Pernahkah Anda membayangkan suasana pagi 17 Agustus di sekolah? Lapangan dipenuhi siswa berseragam merah putih, bendera siap dikibarkan, paduan suara menyanyikan "Indonesia Raya" dengan lantang. Semua tampak meriah. Tetapi, bagaimana jika di balik gegap gempita itu, ruang guru justru hening, dingin, tanpa percakapan bermakna?
Apakah masih layak kita rayakan kemerdekaan, bila guru sendiri tak lagi merdeka untuk bersuara?

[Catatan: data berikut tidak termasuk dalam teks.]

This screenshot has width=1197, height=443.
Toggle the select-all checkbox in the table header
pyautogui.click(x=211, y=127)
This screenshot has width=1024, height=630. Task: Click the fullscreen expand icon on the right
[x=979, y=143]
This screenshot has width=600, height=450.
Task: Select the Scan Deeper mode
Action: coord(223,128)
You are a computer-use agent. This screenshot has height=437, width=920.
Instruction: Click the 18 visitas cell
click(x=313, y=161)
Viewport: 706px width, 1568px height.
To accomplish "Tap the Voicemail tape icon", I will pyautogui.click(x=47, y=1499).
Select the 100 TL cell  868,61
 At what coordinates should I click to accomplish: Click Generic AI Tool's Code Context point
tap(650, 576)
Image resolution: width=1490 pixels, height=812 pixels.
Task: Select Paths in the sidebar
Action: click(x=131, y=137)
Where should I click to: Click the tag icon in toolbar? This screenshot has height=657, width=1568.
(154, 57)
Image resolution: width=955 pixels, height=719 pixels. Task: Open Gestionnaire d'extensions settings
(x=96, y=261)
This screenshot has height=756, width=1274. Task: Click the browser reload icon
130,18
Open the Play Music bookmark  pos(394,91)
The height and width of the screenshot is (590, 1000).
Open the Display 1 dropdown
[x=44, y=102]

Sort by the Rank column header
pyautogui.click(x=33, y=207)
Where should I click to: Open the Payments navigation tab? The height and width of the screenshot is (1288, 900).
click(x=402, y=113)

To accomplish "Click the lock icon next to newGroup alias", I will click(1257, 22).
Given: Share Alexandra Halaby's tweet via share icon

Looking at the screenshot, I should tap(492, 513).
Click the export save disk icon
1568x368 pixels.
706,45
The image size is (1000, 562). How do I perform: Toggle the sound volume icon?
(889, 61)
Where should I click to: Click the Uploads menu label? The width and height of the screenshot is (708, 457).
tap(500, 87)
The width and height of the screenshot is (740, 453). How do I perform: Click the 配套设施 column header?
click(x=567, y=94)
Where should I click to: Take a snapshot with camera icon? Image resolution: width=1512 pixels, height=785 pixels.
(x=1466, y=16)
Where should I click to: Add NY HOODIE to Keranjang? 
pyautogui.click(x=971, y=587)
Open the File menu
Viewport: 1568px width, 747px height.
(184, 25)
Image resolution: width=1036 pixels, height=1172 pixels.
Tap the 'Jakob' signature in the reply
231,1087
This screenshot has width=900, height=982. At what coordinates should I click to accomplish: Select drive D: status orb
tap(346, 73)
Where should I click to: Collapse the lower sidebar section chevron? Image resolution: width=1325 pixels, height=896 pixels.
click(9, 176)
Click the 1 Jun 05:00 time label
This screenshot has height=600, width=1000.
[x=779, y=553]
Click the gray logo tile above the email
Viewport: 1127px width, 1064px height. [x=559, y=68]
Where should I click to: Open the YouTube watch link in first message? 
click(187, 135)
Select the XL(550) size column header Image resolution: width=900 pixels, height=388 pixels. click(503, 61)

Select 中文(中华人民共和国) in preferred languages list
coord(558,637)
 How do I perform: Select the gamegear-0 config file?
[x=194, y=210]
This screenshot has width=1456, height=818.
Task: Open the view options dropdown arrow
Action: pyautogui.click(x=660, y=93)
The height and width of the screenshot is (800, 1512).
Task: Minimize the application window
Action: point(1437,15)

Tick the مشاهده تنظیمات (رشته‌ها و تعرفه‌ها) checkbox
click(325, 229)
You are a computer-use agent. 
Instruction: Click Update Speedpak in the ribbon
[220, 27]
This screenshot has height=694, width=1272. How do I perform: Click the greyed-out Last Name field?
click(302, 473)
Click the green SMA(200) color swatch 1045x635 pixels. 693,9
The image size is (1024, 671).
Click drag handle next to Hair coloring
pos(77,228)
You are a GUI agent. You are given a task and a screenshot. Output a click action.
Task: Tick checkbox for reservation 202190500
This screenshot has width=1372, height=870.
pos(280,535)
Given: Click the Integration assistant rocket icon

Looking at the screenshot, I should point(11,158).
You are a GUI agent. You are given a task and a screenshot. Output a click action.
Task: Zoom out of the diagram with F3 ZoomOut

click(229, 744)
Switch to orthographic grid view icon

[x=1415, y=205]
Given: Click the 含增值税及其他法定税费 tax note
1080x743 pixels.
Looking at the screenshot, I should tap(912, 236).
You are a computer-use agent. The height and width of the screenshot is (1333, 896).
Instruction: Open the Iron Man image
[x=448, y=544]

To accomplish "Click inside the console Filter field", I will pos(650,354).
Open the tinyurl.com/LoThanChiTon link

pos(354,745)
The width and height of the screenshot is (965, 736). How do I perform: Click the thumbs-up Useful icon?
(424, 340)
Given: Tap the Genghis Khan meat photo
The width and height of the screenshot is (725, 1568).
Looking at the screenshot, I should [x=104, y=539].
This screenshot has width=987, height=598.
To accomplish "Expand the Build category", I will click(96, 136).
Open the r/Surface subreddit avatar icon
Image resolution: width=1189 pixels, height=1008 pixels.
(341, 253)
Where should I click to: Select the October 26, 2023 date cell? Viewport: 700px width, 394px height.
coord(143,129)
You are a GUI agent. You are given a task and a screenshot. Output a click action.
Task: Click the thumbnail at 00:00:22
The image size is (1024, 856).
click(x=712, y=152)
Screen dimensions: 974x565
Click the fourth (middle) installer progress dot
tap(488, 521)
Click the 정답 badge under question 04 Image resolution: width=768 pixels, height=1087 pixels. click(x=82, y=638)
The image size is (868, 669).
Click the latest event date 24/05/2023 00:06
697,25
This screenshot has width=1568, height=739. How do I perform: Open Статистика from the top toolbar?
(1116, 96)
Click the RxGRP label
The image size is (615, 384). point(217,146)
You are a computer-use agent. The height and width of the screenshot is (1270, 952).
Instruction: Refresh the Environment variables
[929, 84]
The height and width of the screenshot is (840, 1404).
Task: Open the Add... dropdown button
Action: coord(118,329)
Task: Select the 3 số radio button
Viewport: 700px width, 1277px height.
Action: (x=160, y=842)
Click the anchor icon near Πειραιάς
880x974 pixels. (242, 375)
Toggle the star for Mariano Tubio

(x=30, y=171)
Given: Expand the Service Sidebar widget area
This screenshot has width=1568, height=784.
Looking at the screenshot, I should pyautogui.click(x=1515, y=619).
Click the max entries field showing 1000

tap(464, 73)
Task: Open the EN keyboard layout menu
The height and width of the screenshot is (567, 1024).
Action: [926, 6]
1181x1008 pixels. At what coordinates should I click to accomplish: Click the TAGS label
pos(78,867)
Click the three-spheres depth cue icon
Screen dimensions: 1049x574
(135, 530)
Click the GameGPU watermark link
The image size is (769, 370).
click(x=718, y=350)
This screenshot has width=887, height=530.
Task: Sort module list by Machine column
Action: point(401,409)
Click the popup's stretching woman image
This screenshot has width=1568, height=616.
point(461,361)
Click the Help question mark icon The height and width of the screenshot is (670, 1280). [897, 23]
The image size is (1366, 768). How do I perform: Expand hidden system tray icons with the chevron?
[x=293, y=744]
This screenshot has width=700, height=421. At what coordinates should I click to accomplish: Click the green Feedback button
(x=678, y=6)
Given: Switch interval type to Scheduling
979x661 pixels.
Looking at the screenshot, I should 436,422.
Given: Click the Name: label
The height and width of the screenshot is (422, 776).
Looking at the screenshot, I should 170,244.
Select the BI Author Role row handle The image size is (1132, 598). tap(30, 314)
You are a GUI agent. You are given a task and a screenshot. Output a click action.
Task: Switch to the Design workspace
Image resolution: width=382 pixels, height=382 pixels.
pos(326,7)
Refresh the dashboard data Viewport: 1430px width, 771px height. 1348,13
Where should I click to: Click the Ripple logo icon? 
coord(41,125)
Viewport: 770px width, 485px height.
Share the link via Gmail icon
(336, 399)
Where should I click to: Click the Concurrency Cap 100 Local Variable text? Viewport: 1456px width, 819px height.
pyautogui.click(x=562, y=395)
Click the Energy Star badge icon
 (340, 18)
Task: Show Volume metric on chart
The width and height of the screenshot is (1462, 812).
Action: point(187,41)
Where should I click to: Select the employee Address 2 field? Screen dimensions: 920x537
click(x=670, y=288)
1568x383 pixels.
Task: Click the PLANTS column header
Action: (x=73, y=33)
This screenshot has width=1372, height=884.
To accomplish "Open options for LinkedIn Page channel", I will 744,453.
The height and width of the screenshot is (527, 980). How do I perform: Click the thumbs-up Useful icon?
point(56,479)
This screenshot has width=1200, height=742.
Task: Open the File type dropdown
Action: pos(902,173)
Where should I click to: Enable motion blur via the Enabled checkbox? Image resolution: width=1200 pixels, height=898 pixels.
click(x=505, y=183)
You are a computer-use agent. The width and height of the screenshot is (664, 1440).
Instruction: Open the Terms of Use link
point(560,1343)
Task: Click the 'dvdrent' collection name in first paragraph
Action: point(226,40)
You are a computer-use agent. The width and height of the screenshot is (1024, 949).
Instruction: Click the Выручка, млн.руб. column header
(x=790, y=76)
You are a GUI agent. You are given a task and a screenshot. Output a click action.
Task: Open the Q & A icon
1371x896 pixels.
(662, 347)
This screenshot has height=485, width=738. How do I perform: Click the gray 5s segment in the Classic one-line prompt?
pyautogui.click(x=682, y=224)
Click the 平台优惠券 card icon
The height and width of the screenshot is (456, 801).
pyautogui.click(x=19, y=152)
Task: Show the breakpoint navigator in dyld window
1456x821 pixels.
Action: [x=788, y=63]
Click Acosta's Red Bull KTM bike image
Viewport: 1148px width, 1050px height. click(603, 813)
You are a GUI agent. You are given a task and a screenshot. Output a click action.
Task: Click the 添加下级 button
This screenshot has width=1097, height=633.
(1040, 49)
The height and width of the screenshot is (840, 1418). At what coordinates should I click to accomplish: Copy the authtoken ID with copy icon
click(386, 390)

(Tulisan ini merupakan hasil refleksi pengalaman pribadi saya. Ide ini muncul saat mendampingi anak-anak mengikuti lomba 17 Agustus di sekolah. Di tengah keriuhan tawa mereka, saya justru menangkap keheningan yang ganjil di ruang guru. Dari situlah pertanyaan-pertanyaan ini bermula.)
Kemerdekaan yang Setengah Hati
Hari kemerdekaan seharusnya menjadi momentum kebersamaan. Gotong royong dan musyawarah mestinya hadir di setiap lini, termasuk di sekolah. Namun, dalam pengalaman saya, suasananya sering berbeda.
Sering kali persiapan acara berlangsung mendadak. Tiba-tiba ada lomba, tiba-tiba ada agenda, tanpa sempat ada diskusi bersama guru. Akibatnya, banyak ide kreatif yang sebetulnya bisa muncul justru tak tersampaikan. Kebersamaan yang mestinya terbangun lewat musyawarah, pelan-pelan memudar.
Kemerdekaan yang seharusnya dirasakan semua pihak, terasa hanya setengah hati ketika ruang untuk menyumbang gagasan semakin sempit.
Cerita dari Ruang Guru
Masih ingatkah Anda suasana ruang guru beberapa tahun lalu? Obrolan hangat sambil menyeruput kopi, ide-ide spontan yang melahirkan kegiatan kreatif, dan perasaan memiliki peran nyata.
Sekarang, ruang itu lebih mirip ruang tunggu. Guru masuk, duduk sebentar, lalu pergi tanpa banyak bicara. Kebersamaan memudar bukan hanya karena lelah, tetapi karena suara guru tak lagi dianggap penting.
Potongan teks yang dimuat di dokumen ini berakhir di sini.